As with many such conferences, the content was almost secondary to the connections made. Both had attendance from all over the world. So while it was good to hear about developments in national and international urbanism, civic tech and other trendy topics, I got more out of chatting with the people I met there. And by hosting these global conferences, Chicago and Montreal helped enrich their own global connectivity.
One of the most important ways for cities to get connected is through migration. Jim Russell and his collaborator Richey Piiparinen at Cleveland State University’s Center for Population Dynamics have been documenting how Cleveland has been getting more connected to the global world through this process. This includes foreign immigration but isn’t limited to that. A key part of it is the influx into places like Cleveland of people who have lived in major global cities like New York, then cycled out.

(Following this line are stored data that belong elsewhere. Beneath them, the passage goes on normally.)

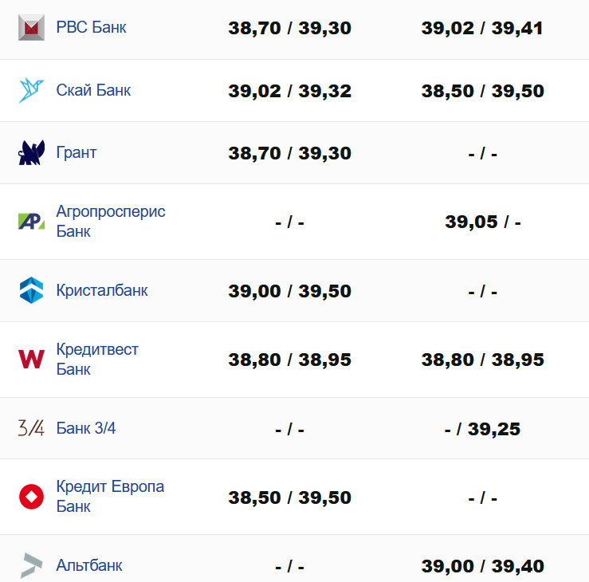Viewport: 589px width, 582px height.
Task: Open the Альтбанк link
Action: (x=89, y=565)
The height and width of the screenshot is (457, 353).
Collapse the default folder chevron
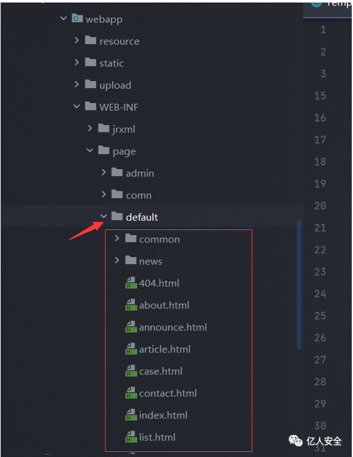click(x=104, y=216)
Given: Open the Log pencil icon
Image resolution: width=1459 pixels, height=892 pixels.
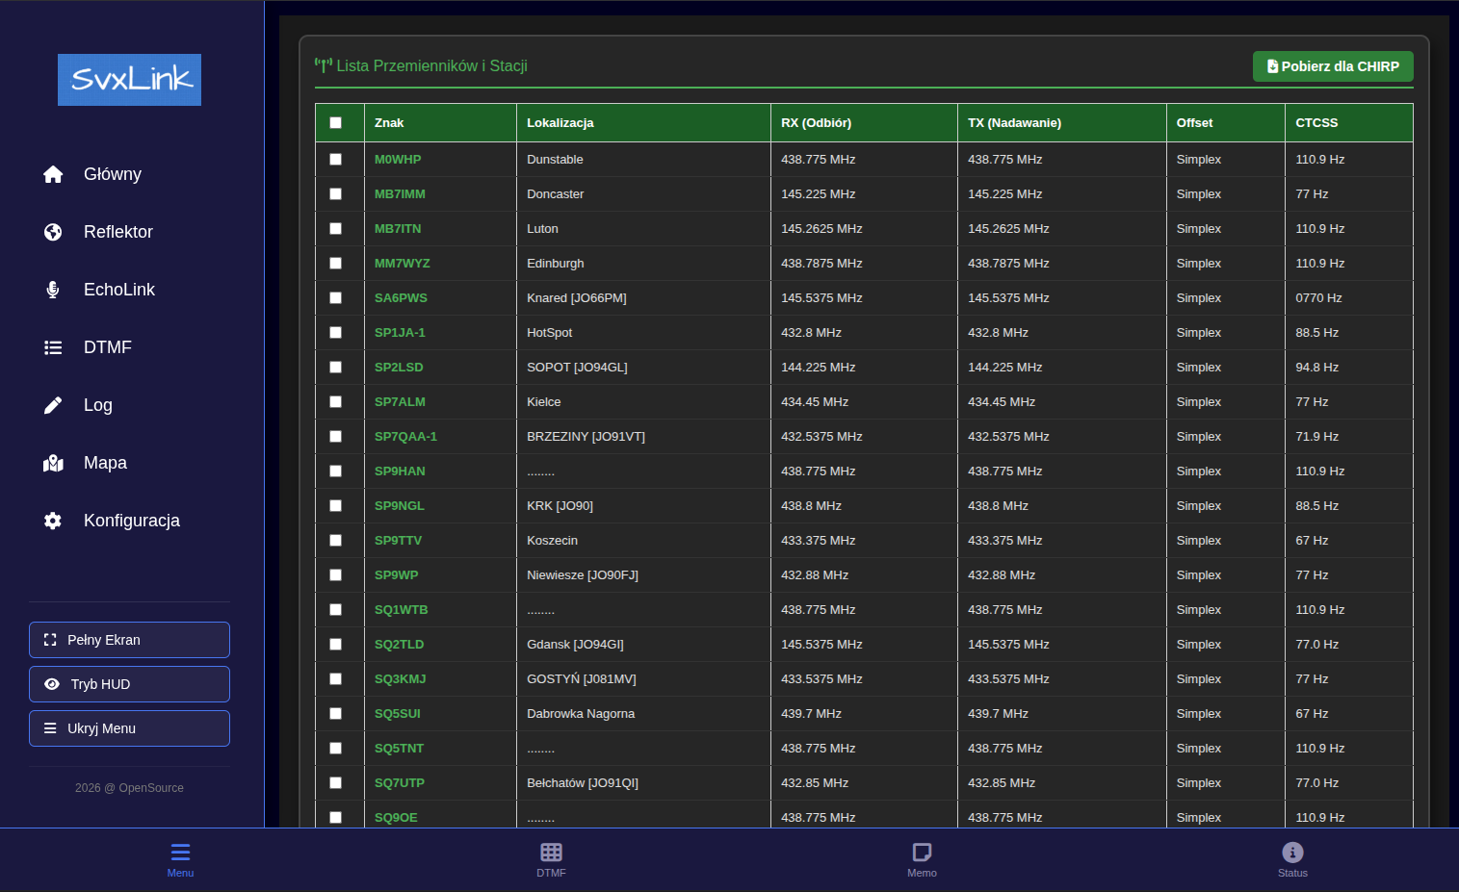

There are many reasons for this kind of migration, but living costs are certainly one of them. America’s major global urban centers have become extraordinarily expensive to live in. Life in a “microapartment” in New York is less attractive when you are in your 30s and married with kids than it is when you are 22, single and fresh out of college.
What Rust Belt cities like Cleveland can offer is an authentic urban experience in a genuinely historic place at a price that can’t be beat. No one will mistake it for life in Brooklyn, but these cities’ price/performance ratio has a growing appeal, as their downtown population growth shows.

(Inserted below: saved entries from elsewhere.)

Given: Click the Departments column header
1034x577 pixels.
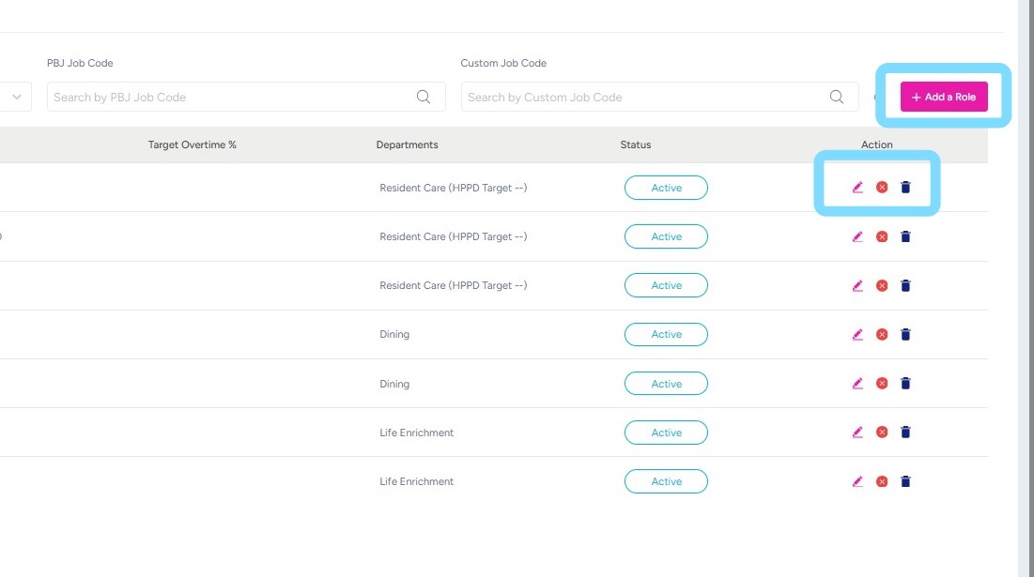Looking at the screenshot, I should (407, 144).
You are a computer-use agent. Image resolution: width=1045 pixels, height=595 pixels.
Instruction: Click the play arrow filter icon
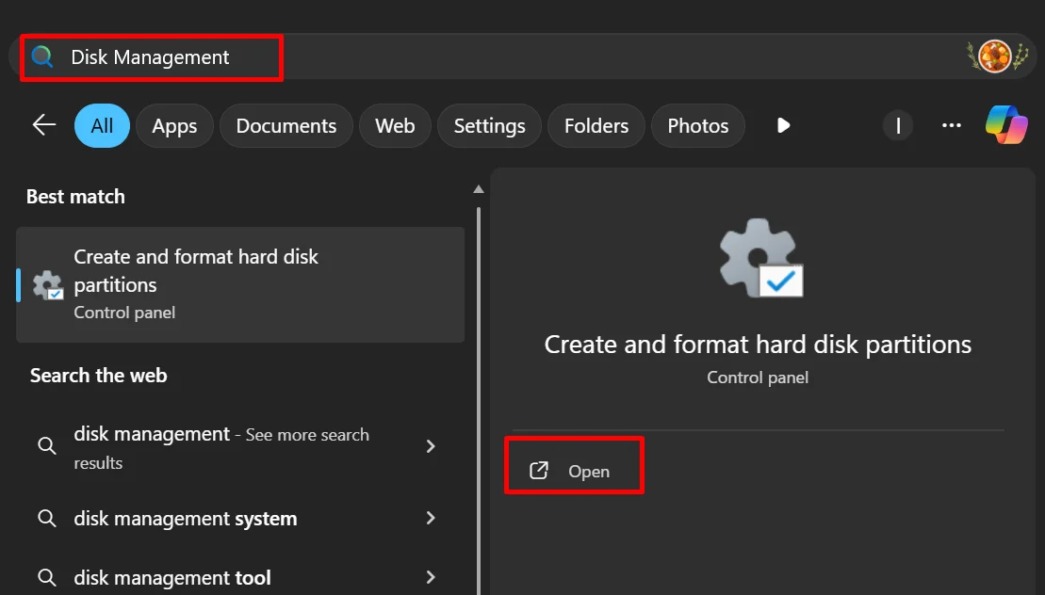click(783, 125)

Newcomers from global cities are bringing more than just a desire to save on the rent. They are bringing international connections and ideas to Cleveland and other cities, connecting them to the global economy in ways that these places were not connected before. And they are laying down new “migration pathways” that will help to grow that connectivity in the future.
But while greater connectivity for cities big and small is something to be celebrated, we need to be careful not to fall prey to illusory versions of it. It’s no secret that we live in an increasingly segmented and divided society. The hyper-personalized nature of social media like Facebook and Twitter can give us the feeling that we are tapped into the zeitgeist, but too often it’s really just the opinions of hermetically sealed networks of people who, wherever they might live, already think just like us.
One need only look at the United Kingdom’s recent vote in favor of leaving the European Union. With the exception of the U.K. Independence Party, whose entire raison d’être was getting Britain out of the EU, the leaders of all of the country’s major parties as well as the vast bulk of the business establishment supported the option to remain. Yet 52 percent of the voters felt otherwise.
The British establishment clearly was not very connected to what was going on in its own country. At the Chicago Forum, which took place prior to the Brexit vote, British speakers assured the audience that London wanted to stay in the EU. Yet 40 percent of Londoners voted for the “Leave” option. That’s a not-insignificant minority of the population of one of the world’s foremost global cities. It turns out that quite a large number of Londoners weren’t that well connected even to what was going on in their own city.
This connection deficit is also true of much of the urban intelligentsia. While they may be favorably disposed to ethnic minorities and immigrants, for example, the ones they spend a lot of time chatting with are part of the same educated global class. As essayist Nassim Taleb has observed, they “never went out drinking with a minority cab driver.”
So attending a global conference or living in a newly gentrified neighborhood in the reviving center of a city does not always provide all the connections we need. As Piiparinen puts it, “The paradox … is that the more a city returns, the greater the number who get left behind.” If those who are connected to the global economy don’t work to be an on-ramp for those in their communities who aren’t, this divergence will ultimately fuel even greater social destabilization.